**PAGE EXTRACT**
-- -- --
Breaking Into Finance: How to Land a Job in Banking, Investment, or Fintech

The finance world is competitive, but the right strategy gives you an edge. Learn how to position yourself for success in traditional banking, fintech, or investment firms.

Breaking Into Finance: How to Land a Job in Banking, Investment, or Fintech

The finance world is competitive, but the right strategy gives you an edge. Learn how to position yourself for success in traditional banking, fintech, or investment firms.

The finance world is competitive, but the right strategy gives you an edge. Learn how to position yourself for success in traditional banking, fintech, or investment firms.

Breaking Into Finance: How to Land a Job in Banking, Investment, or Fintech

The finance world is competitive, but the right strategy gives you an edge. Learn how to position yourself for success in traditional banking, fintech, or investment firms.

There’s no single door into the world of finance.

Some walk in with Ivy League degrees and summer analyst internships already on their résumés. Others grind their way in through scrappy networking, cold emails, and strategic pivots. Some land in banking. Others in fintech. A few build empires in venture capital or ride the wave of crypto startups.

But here’s the truth no one tells you: breaking into finance is about leverage.

Not financial leverage. Career leverage.

Your ability to position what you know, who you know, and where you’re heading—so that when the opportunity appears, you’re not just ready. You’re the obvious choice.

So whether you’re fresh out of school, switching industries, or gunning for a more competitive role, here’s how to make your move.

Know the Landscape: Finance Isn’t One Industry

Finance is a galaxy, not a planet. Before you start applying—or even networking—you need clarity on where you fit.

Traditional Banking

  • Investment Banking (IB): M&A advisory, IPOs, capital markets
  • Commercial Banking: Loans, credit, client relationships
  • Private Banking/Wealth Management: High-net-worth individual portfolios

Asset Management

  • Mutual funds, pension funds, endowments
  • Buy-side research, portfolio management, trading

Fintech

  • Payments (Stripe, Square)
  • Neobanks (Chime, Monzo)
  • Lending platforms (SoFi, LendingClub)
  • Crypto/blockchain
  • Robo-advisors (Wealthsimple, Betterment)

Venture Capital / Private Equity

  • Fewer roles, high stakes, deep analysis
  • Heavy on relationship-building and industry insight

Each path demands different strengths. And each has its own culture, pace, and path to promotion.
-- -- --
**PROVIDED MATERIAL**
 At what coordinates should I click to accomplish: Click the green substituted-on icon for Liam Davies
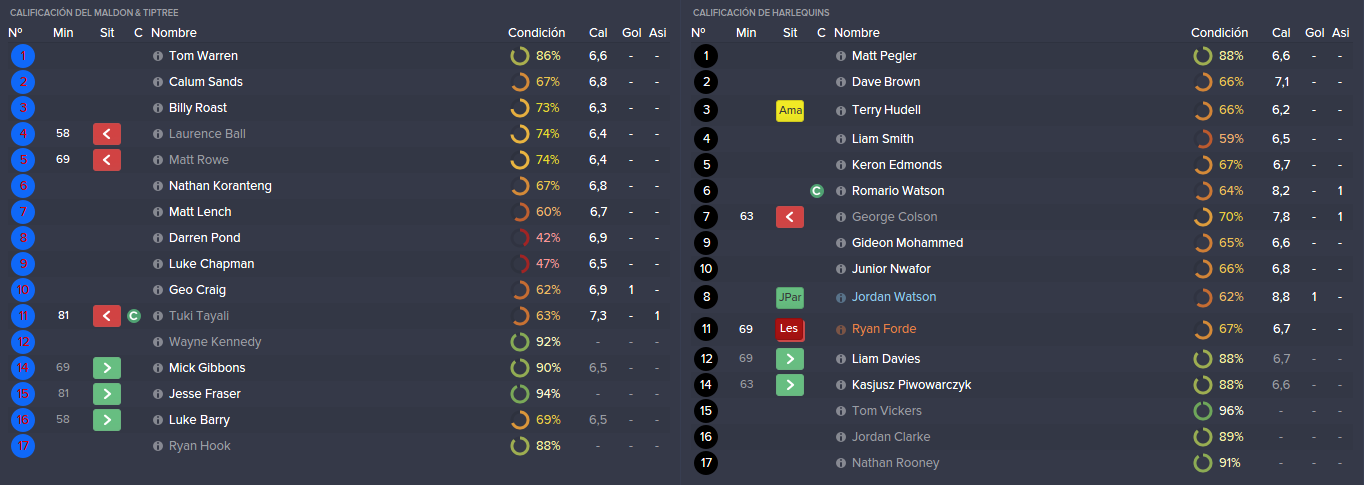[x=790, y=359]
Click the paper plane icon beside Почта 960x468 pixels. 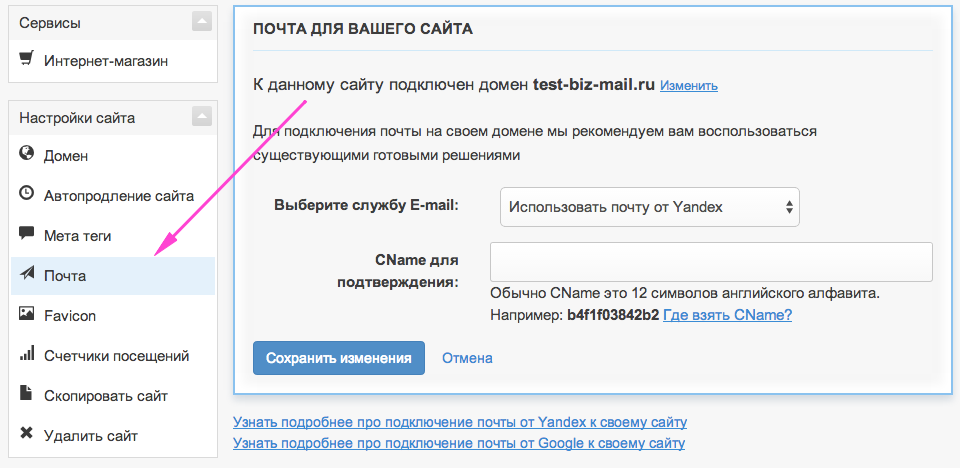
-- -- --
**EXERCISE GOAL**
Please list every category the finance careers article places under the heading "Fintech", leaving out the company names in parentheses.

**RESULT BELOW**
- Payments
- Neobanks
- Lending platforms
- Crypto/blockchain
- Robo-advisors